What you are asked to do: Look below for the line that has "Task: Click plus". Set down the lines from there through the line that has "1022x703 pixels.", exactly as written.

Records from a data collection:

_____

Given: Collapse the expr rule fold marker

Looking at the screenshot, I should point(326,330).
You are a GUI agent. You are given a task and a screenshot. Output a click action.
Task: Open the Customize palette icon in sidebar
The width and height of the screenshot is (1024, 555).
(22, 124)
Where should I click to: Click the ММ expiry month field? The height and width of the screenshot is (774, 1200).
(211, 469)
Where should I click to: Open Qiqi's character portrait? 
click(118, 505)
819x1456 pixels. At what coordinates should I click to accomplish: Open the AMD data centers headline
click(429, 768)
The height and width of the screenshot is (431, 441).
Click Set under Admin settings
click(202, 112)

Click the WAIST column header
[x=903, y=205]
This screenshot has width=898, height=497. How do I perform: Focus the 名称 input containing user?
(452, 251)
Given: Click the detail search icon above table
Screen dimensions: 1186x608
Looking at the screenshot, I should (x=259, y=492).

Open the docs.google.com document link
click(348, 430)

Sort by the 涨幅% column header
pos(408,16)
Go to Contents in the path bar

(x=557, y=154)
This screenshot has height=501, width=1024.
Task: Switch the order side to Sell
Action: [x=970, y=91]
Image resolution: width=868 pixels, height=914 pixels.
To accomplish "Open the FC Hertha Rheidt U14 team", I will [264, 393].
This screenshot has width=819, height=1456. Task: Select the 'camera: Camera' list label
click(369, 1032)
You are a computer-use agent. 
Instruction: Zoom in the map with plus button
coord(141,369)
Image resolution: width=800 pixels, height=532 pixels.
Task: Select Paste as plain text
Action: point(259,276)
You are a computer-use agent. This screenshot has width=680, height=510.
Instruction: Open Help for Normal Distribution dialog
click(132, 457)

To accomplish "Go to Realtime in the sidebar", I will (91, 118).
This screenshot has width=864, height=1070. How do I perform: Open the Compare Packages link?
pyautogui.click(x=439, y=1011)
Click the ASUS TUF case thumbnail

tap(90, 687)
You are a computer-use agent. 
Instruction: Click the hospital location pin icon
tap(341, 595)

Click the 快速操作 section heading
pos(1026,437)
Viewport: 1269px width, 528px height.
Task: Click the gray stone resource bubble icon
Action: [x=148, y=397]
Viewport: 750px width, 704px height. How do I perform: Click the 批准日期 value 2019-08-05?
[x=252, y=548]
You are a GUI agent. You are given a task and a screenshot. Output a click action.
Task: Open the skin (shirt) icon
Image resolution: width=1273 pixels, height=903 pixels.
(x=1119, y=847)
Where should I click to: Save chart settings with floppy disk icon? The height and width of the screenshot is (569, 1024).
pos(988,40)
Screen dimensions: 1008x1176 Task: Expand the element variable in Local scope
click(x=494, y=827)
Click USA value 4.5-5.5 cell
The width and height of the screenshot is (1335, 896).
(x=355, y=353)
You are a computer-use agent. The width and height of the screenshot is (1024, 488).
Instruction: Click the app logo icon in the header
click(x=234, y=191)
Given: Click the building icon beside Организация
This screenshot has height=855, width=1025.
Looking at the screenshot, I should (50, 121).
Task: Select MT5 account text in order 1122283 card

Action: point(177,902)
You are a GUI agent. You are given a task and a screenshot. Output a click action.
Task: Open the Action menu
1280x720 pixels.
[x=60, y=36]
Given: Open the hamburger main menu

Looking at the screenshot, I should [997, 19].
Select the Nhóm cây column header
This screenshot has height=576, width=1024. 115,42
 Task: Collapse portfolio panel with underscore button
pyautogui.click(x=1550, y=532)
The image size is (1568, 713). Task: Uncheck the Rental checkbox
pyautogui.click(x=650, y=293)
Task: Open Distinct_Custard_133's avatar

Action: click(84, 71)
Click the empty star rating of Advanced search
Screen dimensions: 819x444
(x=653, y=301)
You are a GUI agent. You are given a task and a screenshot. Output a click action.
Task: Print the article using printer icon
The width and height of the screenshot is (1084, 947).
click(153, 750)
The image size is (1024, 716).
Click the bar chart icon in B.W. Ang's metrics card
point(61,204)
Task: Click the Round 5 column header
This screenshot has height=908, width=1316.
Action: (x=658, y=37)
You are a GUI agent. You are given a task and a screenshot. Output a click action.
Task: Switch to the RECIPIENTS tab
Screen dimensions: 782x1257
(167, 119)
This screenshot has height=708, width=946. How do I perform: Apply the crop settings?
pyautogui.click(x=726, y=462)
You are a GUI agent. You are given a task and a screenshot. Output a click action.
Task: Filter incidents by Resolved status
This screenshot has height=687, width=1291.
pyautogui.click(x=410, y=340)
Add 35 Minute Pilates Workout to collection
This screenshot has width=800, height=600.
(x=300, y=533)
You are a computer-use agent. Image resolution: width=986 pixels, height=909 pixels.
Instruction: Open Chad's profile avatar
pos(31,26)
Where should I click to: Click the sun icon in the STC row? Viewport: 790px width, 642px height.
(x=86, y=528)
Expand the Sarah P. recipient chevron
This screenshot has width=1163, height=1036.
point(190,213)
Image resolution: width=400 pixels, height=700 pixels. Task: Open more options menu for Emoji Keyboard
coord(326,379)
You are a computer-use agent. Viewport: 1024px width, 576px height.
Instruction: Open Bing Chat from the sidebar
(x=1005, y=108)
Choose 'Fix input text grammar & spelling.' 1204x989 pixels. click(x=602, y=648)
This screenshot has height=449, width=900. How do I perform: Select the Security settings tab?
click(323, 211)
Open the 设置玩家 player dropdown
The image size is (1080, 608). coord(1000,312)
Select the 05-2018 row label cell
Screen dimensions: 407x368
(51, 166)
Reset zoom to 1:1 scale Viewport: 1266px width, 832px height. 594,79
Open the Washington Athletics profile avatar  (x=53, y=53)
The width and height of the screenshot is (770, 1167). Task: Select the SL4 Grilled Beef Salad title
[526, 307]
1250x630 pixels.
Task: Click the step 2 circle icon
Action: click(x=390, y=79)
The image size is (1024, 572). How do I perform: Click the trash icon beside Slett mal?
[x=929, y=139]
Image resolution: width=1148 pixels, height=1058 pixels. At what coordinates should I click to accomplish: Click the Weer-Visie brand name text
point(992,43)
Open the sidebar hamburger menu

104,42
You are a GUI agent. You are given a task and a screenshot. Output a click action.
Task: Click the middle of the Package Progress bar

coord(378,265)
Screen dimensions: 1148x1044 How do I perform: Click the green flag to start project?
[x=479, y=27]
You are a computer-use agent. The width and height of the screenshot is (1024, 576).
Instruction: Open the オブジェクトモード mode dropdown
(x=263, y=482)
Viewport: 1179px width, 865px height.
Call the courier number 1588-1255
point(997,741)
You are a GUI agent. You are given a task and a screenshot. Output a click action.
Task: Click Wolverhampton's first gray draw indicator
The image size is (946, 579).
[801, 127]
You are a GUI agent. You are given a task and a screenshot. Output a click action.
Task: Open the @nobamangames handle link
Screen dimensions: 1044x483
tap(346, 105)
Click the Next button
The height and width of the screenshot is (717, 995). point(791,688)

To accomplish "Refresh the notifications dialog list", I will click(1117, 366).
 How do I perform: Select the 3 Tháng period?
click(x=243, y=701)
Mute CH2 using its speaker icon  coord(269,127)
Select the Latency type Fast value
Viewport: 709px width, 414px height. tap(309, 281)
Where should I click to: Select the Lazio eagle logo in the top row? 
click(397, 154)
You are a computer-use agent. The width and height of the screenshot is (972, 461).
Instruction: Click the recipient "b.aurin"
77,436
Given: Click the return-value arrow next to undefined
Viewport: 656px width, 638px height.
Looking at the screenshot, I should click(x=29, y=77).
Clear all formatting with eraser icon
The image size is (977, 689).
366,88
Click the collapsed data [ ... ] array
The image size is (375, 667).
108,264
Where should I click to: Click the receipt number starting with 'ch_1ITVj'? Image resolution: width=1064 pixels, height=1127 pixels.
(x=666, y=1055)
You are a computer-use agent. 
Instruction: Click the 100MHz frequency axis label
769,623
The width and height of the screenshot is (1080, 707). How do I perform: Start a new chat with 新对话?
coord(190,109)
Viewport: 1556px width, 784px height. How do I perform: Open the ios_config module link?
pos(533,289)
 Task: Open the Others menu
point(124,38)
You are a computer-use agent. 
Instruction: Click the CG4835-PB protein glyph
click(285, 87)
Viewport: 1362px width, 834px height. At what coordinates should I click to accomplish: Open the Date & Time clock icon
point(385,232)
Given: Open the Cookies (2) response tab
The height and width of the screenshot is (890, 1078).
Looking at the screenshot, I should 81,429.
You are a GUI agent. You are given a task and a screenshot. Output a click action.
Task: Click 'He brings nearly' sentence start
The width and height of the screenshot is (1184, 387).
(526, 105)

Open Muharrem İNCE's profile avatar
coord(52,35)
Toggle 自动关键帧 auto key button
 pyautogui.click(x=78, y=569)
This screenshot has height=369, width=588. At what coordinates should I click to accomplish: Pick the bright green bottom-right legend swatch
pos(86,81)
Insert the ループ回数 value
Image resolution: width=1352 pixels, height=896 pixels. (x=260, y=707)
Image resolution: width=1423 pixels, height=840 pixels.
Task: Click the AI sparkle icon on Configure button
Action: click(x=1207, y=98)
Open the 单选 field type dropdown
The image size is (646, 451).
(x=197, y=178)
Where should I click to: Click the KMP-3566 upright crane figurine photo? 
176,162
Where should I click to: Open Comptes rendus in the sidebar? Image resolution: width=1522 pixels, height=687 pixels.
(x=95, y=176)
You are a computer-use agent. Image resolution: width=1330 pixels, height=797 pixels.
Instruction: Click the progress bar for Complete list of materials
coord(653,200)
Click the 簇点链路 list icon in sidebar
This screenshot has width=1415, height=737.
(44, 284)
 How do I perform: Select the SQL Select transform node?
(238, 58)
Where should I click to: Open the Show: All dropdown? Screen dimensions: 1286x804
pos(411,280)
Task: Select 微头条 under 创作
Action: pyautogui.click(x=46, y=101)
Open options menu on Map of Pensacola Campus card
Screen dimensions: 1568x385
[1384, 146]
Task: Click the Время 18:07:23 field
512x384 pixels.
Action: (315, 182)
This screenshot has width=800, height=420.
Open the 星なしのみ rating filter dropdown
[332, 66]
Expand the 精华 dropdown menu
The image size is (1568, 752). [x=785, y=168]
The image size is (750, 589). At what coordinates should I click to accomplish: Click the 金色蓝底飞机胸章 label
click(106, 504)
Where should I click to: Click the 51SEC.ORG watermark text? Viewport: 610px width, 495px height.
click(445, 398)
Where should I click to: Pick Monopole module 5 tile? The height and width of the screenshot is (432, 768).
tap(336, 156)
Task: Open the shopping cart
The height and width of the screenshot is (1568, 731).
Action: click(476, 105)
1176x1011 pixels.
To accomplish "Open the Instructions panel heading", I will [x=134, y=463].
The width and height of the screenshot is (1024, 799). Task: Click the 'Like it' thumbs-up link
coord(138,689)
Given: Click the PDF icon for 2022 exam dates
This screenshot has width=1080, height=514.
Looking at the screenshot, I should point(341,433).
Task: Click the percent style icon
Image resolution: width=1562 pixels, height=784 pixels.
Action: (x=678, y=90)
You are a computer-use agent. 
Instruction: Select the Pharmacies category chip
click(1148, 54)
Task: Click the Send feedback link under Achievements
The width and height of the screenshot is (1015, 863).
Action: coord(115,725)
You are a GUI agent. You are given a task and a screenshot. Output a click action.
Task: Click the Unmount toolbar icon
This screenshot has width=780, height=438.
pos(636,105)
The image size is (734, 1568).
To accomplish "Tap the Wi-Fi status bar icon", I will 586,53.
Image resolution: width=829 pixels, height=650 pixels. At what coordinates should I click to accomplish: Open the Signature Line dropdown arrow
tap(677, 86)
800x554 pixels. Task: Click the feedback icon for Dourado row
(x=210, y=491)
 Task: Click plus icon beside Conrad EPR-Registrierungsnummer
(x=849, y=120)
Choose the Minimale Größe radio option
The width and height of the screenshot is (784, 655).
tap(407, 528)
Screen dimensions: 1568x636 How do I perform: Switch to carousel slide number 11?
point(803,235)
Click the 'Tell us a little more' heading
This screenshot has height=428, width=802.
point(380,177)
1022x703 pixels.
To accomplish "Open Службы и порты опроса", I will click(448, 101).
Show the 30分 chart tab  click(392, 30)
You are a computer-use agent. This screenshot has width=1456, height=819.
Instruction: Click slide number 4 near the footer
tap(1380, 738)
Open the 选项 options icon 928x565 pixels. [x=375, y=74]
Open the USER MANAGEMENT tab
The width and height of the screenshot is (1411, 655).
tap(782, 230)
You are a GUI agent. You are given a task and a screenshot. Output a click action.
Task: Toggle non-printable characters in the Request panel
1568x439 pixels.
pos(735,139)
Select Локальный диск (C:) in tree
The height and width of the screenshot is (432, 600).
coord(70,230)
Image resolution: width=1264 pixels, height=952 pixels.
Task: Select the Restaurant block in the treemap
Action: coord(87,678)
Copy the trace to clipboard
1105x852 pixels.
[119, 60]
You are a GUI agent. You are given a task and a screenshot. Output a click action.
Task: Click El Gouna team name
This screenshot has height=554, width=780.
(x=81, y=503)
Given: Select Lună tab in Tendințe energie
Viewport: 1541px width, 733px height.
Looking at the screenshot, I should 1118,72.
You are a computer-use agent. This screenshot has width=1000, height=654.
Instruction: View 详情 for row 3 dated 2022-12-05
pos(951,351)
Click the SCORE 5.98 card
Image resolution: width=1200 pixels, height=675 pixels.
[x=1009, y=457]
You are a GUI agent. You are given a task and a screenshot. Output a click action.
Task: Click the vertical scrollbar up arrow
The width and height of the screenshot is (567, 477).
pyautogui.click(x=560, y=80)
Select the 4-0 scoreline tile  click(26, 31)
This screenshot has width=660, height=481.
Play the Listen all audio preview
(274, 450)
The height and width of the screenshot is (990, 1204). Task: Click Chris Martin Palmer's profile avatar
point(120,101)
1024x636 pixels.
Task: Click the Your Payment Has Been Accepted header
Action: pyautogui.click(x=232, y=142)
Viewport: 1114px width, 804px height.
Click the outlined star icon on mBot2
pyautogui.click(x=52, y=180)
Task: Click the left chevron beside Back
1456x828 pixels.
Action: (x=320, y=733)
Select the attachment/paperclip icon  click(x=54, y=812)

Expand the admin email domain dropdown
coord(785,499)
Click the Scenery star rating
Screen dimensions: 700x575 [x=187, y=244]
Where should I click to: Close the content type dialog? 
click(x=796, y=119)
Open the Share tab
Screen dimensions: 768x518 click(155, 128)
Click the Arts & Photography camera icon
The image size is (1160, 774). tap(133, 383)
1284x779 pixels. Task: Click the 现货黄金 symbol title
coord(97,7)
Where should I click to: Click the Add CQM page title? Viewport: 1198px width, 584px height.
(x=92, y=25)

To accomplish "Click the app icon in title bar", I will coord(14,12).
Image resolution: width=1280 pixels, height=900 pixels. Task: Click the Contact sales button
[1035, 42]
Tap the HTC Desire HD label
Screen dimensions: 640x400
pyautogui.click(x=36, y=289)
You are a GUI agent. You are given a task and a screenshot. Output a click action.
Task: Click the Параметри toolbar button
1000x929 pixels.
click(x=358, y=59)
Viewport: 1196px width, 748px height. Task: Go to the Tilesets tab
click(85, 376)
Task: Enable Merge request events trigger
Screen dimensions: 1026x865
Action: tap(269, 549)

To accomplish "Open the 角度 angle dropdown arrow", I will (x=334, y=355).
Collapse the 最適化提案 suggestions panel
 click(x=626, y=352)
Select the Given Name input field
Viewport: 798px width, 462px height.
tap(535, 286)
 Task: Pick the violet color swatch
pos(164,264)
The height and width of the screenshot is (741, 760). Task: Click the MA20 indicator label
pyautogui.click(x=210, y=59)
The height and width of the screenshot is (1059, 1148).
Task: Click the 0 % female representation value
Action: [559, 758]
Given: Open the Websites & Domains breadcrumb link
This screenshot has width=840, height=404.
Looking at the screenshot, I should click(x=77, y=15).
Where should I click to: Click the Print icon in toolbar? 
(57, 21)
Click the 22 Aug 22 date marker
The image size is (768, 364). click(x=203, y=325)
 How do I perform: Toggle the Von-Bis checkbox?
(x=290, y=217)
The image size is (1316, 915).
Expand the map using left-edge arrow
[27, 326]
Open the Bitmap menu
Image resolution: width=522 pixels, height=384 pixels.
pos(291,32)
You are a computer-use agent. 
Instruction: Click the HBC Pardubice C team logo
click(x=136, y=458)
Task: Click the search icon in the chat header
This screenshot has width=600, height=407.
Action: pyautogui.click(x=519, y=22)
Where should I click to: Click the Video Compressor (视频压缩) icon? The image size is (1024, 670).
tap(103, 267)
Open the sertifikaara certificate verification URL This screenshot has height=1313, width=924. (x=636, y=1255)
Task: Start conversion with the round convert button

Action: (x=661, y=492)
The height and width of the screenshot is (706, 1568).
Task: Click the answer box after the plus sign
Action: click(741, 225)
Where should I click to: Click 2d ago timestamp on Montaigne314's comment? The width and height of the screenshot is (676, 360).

_____

Written response:
 Task: Click plus icon beside Conrad EPR-Registrierungsnummer
(x=849, y=120)
Choose the Minimale Größe radio option
The width and height of the screenshot is (784, 655).
tap(407, 528)
Screen dimensions: 1568x636 How do I perform: Switch to carousel slide number 11?
point(803,235)
Click the 'Tell us a little more' heading
This screenshot has height=428, width=802.
point(380,177)
1022x703 pixels.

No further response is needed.